On January 18th, the U.S. Department of the Treasury’s Financial Crimes Enforcement Network (FinCEN) issued its first action (the Order) pursuant to Section 9714 of the Combating Russian Money Laundering Act1 to designate Bitzlato Limited (Bitzlato), a convertible virtual currency (CVC) exchanger and peer-to-peer service provider incorporated in Hong Kong, as a “primary money laundering concern” in connection with Russian illicit finance.
FinCEN determined that Bitzlato played a critical role in laundering CVC by facilitating illicit transactions for ransomware actors operating in Russia. Moreover, Bitzlato did not take meaningful steps to stop abuse of its services, including failing to implement an effective anti-money laundering (AML) compliance program. As a result, covered financial institutions2 are prohibited from engaging in certain transactions with Bitzlato.
In the Order, FinCEN found Bitzlato to have significant connections to Russian illicit finance and facilitated illicit transactions, which Bitzlato made little effort to prevent. FinCEN documented numerous transactions between known Russia-based ransomware groups and Bitzlato. Between 2019 and 2021, Bitzlato received CVC worth almost half a billion dollars from illicit activity, while two-thirds of Bitzlato’s top receiving and sending counterparties were associated with darknet markets or scams. These counterparties included Binance and Hydra, a known Russia-connected darknet market.
Bitzlato also took no meaningful steps to disrupt its users’ abuse of Bitzlato’s service. Under the Bank Secrecy Act of 1970 and its amendments, AML compliance programs of financial institutions must be designed to detect and prevent money laundering and any activity that facilitates money laundering or the funding of terrorist activities. Included in these AML compliance programs is the collection and verification of customer information to that end, collectively called “Know Your Customer” (KYC). While Bitzlato publicly purports to maintain an AML/KYC policy and processes to perform KYC, Bitzlato actively advertised its lack of AML compliance controls on its website. Bitzlato, in fact, only requires an email address to open an account and does not require or collect the typical suite of information expected that would facilitate a meaningful KYC analysis.
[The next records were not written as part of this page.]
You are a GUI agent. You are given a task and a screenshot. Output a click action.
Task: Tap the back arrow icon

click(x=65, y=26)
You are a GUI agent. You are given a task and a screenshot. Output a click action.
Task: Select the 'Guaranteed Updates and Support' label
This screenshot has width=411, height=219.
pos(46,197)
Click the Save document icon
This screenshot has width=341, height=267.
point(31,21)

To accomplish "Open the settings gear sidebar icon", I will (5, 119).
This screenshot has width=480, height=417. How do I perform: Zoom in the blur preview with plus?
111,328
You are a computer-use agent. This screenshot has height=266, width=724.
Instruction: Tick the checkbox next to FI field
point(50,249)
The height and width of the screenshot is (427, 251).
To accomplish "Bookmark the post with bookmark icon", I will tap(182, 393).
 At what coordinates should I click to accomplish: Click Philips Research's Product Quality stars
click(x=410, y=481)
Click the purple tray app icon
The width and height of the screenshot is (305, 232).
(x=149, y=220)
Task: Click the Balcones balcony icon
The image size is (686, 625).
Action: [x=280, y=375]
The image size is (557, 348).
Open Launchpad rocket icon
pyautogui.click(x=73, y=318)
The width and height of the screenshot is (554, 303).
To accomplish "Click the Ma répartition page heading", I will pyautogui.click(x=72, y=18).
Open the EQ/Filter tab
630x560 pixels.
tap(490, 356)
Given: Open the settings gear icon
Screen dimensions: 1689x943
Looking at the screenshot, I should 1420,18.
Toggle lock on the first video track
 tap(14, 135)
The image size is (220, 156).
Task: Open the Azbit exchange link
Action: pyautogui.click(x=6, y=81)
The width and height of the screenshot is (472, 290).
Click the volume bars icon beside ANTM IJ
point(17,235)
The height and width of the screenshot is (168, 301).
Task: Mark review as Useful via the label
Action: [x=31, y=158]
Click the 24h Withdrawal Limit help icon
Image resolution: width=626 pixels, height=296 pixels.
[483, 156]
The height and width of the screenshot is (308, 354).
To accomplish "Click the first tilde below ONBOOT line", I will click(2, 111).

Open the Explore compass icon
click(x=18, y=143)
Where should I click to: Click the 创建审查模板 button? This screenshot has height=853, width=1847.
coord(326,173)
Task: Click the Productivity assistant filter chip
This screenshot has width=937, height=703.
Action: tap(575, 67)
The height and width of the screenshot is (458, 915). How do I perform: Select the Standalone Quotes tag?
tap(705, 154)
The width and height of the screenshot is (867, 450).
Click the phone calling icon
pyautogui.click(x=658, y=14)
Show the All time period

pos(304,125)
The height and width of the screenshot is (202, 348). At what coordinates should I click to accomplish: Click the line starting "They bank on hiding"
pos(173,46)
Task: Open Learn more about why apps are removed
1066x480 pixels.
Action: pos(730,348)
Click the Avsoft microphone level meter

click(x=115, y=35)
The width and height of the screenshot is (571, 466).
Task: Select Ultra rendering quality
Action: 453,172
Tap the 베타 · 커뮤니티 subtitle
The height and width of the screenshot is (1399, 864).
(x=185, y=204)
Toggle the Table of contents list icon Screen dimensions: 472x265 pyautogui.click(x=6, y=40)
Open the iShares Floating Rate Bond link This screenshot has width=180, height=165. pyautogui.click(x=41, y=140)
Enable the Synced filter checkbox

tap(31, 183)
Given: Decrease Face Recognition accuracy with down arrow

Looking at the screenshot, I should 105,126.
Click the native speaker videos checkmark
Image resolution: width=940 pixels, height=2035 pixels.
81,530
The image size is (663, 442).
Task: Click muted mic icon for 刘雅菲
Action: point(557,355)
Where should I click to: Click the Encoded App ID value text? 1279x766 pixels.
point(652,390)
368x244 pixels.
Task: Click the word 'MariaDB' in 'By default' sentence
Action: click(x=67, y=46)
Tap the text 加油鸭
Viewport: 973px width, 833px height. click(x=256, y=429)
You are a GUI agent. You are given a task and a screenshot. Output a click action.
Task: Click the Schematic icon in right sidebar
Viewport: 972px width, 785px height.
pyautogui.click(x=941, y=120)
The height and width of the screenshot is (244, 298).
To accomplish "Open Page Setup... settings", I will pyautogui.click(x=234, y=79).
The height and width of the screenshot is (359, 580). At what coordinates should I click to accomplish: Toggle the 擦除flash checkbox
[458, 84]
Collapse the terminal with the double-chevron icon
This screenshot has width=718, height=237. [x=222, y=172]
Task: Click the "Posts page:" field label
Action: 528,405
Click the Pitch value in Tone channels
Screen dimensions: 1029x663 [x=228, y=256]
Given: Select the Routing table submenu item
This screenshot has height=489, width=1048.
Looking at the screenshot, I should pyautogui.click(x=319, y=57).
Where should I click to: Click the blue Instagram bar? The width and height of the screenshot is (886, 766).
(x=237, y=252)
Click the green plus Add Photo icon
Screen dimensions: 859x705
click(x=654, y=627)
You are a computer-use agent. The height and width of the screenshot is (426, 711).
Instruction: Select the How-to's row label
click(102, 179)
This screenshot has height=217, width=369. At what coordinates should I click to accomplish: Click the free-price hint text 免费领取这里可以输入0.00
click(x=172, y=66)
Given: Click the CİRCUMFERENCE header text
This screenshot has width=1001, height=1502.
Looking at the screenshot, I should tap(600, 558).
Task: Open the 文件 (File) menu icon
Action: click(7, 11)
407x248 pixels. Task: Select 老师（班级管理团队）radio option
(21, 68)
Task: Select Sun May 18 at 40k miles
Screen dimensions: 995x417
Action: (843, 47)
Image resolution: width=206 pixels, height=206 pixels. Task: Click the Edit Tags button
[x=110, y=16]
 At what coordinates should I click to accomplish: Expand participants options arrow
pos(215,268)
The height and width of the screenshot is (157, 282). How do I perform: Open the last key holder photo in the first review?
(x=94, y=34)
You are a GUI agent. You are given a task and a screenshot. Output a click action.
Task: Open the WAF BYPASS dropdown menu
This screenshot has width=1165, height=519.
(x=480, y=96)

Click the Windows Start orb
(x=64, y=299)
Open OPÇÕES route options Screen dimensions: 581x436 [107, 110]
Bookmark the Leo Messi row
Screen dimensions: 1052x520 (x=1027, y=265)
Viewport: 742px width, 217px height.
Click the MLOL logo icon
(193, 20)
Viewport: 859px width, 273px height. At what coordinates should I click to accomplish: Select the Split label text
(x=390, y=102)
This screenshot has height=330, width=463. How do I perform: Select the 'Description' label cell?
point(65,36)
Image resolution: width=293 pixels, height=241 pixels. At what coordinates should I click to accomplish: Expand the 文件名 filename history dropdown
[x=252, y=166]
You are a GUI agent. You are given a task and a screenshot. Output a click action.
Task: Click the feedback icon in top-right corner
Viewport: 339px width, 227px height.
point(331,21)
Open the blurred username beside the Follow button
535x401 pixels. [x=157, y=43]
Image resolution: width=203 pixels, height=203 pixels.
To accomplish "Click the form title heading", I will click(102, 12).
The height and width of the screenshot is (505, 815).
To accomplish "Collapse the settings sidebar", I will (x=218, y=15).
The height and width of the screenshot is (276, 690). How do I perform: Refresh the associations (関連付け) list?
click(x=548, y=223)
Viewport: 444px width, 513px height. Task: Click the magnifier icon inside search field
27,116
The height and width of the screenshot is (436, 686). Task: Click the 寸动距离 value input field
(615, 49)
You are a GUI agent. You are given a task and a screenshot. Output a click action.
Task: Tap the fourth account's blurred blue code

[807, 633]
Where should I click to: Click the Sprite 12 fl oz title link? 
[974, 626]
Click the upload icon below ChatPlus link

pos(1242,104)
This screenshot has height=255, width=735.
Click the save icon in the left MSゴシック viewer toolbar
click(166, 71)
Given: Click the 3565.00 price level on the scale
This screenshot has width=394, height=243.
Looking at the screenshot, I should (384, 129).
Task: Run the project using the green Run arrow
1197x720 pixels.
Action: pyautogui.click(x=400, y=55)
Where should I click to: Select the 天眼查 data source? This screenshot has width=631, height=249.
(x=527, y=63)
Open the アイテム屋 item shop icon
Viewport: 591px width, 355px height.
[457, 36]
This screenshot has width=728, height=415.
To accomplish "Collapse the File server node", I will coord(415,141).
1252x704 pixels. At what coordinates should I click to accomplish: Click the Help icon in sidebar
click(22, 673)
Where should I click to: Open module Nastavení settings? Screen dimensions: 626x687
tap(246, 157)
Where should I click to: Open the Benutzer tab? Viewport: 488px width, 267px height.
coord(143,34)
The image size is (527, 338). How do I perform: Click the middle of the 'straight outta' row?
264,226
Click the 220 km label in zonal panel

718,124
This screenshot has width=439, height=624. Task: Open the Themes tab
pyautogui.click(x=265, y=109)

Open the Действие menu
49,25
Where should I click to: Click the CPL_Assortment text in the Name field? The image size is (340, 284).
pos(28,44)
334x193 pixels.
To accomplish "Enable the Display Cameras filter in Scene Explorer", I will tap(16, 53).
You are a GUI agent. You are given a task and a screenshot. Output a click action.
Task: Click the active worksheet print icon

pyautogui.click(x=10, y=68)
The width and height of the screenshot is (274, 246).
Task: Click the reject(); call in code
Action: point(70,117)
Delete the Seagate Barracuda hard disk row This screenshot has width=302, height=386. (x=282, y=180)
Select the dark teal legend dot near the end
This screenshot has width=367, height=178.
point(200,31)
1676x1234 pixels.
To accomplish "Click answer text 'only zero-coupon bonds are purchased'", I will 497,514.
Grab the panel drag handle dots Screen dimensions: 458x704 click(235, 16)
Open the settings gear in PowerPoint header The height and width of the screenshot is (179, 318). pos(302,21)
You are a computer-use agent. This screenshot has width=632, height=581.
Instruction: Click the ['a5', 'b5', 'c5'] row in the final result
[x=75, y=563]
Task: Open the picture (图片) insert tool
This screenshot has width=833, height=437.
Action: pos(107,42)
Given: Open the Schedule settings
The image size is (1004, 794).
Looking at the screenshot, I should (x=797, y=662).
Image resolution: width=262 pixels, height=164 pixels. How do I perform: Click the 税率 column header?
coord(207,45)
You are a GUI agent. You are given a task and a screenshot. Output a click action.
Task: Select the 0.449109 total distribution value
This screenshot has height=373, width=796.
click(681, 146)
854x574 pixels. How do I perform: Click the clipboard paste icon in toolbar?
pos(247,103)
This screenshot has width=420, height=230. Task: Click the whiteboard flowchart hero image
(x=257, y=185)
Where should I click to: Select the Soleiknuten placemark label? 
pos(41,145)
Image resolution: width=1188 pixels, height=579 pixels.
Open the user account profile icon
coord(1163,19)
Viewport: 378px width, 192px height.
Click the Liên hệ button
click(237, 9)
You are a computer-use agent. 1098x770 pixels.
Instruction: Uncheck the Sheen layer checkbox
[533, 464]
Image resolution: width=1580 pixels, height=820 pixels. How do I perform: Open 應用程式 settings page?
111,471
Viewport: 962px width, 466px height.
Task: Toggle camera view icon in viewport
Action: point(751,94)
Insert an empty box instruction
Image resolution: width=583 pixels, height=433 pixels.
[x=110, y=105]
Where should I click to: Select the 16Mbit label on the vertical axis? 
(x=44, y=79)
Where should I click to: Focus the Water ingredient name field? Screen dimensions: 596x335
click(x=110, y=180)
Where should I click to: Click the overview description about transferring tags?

Given the extent to which Bitzlato is used for Russian illicit finance and the lack of AML compliance controls to combat money laundering, FinCEN determined it appropriate to issue the Order to help insulate the U.S. financial system from international money laundering and other financial crimes. As a result, covered financial institutions are prohibited from transmitting funds from or to Bitzlato or from or to any account or CVC address administered by Bitzlato, except as otherwise set forth in the Order.3
Concurrently with the Order, the Department of Justice announced that the founder and majority shareholder of Bitzlato was arrested and charged with conducting an unlicensed money-transmitting business.4
In addition to being the first Section 9714 action, the Order reflects the first time FinCEN has identified a CVC exchanger as a primary money laundering concern. The Order highlights how FinCEN can use its authority under Section 9714(a) to impose either (i) one or more of the special measures as described in 31 U.S.C. § 5318A(b), commonly known as Section 311 special measures,5 or (ii) special measures prohibiting or imposing conditions upon transmittal of funds by any covered financial institution. The Order sends a clear message that FinCEN can and will take action against any financial institution, including virtual asset service providers, that facilitate money laundering, terrorist financing, or other financial crimes.
We encourage our clients, particularly those engaged in virtual currency exchange activities or those with exposure to virtual currency partners or vendors, to review FinCEN’s Order and assess its impact on your risk profile. Please contact one of the listed authors of this Client Alert or your regular Lowenstein Sandler contact if you require assistance with reviewing or assessing how FinCEN’s Order impacts your operations.
1 As amended by section 6106(b) of the National Defense Authorization Act for Fiscal year 2022. Section 9714 actions are intended to address, and can only be invoked for, primary money laundering concerns in connection with Russian illicit finance. For more information, please review FinCEN’s FAQs issued with the Order found here.
2 As defined in 31 C.F.R. §1010.100(t).
3 See https://www.fincen.gov/sites/default/files/shared/FAQs_Bitzlato FINAL 508.pdf
5 See Section 311 of the USA PATRIOT Act.